Directions for this task: Starting at the line that has "The width and height of the screenshot is (749, 426)." and stopping after the line that has "Click the slice Width input field", reproduce the listing below exactly; omit everything else.

*** Opening Records for this exercise ***

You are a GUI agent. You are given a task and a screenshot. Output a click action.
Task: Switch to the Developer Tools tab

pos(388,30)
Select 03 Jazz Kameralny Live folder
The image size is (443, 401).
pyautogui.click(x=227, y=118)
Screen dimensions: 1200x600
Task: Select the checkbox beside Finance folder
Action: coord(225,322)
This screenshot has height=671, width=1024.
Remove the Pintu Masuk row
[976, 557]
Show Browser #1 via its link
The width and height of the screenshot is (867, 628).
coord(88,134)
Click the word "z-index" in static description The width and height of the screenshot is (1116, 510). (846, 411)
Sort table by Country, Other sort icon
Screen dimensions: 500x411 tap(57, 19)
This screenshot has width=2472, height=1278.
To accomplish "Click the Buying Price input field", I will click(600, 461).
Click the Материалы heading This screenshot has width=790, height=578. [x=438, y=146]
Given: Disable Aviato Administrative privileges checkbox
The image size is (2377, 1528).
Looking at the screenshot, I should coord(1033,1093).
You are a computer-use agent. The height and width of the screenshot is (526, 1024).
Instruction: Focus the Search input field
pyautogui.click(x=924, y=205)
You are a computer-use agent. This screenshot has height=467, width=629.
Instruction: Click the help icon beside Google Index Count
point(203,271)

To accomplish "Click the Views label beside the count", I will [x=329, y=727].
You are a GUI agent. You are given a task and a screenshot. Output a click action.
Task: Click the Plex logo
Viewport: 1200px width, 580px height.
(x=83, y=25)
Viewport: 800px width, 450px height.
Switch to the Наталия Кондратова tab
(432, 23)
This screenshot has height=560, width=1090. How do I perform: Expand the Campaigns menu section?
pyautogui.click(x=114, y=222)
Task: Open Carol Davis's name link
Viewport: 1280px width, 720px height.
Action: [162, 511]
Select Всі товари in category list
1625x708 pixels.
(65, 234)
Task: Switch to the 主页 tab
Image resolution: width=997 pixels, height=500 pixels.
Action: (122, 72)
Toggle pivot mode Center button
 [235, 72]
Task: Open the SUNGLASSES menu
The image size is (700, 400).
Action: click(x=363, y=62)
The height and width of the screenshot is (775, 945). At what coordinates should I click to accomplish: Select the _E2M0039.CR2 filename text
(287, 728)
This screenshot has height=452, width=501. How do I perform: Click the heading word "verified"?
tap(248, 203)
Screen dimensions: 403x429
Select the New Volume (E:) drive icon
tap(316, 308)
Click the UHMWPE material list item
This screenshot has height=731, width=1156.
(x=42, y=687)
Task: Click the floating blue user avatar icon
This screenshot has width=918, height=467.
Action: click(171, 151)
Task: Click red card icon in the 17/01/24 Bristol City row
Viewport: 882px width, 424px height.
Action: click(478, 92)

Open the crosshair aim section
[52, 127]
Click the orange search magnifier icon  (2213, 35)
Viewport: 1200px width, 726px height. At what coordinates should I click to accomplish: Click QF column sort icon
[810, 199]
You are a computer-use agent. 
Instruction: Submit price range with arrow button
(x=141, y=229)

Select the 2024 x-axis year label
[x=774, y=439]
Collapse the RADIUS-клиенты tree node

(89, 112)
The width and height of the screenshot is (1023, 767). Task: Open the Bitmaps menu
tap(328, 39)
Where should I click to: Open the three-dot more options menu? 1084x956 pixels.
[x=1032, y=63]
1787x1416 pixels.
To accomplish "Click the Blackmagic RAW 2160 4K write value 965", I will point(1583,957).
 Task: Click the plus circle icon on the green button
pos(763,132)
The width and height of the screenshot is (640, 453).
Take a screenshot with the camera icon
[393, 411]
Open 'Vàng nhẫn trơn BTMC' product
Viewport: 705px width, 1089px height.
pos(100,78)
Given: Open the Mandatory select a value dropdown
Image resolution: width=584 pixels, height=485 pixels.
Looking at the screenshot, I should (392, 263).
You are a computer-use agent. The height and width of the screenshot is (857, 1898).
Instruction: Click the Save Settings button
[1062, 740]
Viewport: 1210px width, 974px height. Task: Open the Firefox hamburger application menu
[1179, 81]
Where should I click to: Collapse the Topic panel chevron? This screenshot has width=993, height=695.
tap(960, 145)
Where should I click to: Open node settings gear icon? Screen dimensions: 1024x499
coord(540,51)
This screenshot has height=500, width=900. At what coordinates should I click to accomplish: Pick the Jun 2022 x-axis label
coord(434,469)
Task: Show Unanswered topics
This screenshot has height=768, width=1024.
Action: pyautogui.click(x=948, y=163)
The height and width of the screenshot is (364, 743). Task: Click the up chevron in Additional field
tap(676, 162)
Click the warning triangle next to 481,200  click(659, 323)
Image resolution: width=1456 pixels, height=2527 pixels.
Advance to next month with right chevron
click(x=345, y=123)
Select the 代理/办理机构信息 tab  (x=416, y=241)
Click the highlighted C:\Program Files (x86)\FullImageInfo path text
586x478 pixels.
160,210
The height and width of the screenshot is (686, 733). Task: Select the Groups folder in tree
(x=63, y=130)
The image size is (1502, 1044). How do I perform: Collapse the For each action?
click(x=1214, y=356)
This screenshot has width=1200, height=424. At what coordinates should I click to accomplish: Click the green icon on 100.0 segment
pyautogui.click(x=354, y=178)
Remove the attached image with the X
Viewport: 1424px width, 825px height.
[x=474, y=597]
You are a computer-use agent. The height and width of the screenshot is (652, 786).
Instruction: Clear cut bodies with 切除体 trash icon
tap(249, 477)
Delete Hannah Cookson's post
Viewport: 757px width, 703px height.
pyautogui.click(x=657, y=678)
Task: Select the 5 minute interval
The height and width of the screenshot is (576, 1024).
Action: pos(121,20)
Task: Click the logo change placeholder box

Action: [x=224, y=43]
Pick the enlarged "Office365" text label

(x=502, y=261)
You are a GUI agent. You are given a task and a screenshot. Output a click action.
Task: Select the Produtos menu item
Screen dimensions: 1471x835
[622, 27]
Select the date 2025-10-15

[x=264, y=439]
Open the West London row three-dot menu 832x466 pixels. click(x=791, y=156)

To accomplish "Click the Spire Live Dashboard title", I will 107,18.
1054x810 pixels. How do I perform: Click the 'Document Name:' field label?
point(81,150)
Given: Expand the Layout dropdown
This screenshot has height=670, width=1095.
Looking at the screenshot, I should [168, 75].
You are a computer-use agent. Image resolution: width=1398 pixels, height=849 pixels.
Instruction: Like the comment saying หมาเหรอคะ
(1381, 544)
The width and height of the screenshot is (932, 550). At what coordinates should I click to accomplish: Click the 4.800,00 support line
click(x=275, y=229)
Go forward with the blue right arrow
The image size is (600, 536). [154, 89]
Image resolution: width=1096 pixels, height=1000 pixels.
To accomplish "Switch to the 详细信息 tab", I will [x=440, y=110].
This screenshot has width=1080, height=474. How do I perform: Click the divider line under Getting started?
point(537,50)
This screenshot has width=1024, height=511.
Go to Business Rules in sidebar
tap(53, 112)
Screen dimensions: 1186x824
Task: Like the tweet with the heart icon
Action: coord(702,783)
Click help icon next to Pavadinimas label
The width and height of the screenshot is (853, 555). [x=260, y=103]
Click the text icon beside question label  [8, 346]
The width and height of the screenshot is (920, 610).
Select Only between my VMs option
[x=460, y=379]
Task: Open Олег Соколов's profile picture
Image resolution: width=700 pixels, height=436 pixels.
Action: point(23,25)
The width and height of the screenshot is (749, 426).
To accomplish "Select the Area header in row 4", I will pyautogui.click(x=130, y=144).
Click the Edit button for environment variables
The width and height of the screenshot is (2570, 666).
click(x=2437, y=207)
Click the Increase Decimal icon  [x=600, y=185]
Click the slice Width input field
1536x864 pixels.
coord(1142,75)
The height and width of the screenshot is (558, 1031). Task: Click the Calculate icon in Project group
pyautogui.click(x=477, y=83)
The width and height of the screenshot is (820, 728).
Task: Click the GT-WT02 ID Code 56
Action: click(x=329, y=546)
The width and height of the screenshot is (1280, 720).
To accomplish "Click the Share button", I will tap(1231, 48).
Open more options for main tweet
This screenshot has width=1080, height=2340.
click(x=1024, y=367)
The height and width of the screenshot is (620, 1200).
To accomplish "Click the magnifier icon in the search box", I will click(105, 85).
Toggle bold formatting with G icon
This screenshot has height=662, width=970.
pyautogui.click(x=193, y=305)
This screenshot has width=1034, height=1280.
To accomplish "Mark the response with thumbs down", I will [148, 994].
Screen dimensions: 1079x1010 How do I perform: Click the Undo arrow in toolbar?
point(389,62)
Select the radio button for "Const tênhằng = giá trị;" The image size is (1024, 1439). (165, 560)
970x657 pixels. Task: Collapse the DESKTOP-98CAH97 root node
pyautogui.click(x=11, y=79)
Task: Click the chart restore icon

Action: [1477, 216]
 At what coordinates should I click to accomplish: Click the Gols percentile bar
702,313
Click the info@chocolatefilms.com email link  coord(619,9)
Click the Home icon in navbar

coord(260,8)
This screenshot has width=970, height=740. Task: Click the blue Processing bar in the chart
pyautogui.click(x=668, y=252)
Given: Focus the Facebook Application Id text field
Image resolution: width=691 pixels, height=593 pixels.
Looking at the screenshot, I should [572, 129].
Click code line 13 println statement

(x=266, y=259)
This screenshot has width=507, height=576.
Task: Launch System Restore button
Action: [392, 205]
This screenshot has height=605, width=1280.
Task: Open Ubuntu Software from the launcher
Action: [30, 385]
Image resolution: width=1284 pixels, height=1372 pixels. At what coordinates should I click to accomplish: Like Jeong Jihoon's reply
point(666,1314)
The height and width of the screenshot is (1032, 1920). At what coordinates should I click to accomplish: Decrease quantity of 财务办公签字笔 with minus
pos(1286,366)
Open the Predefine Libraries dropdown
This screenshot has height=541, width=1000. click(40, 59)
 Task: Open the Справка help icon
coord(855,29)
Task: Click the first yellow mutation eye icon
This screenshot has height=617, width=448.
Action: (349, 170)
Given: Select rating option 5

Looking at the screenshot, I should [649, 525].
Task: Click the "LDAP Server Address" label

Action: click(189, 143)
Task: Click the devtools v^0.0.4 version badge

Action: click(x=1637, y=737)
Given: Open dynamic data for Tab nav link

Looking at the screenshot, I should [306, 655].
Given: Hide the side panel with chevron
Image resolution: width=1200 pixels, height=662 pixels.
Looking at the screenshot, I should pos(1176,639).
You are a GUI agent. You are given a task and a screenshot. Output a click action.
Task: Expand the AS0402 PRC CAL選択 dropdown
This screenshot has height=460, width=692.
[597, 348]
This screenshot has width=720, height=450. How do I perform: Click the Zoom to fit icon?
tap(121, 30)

*** Closing Records for this exercise ***

Reply to the task:
The width and height of the screenshot is (749, 426).
To accomplish "Select the Area header in row 4", I will pyautogui.click(x=130, y=144).
Click the Edit button for environment variables
The width and height of the screenshot is (2570, 666).
click(x=2437, y=207)
Click the Increase Decimal icon  [x=600, y=185]
Click the slice Width input field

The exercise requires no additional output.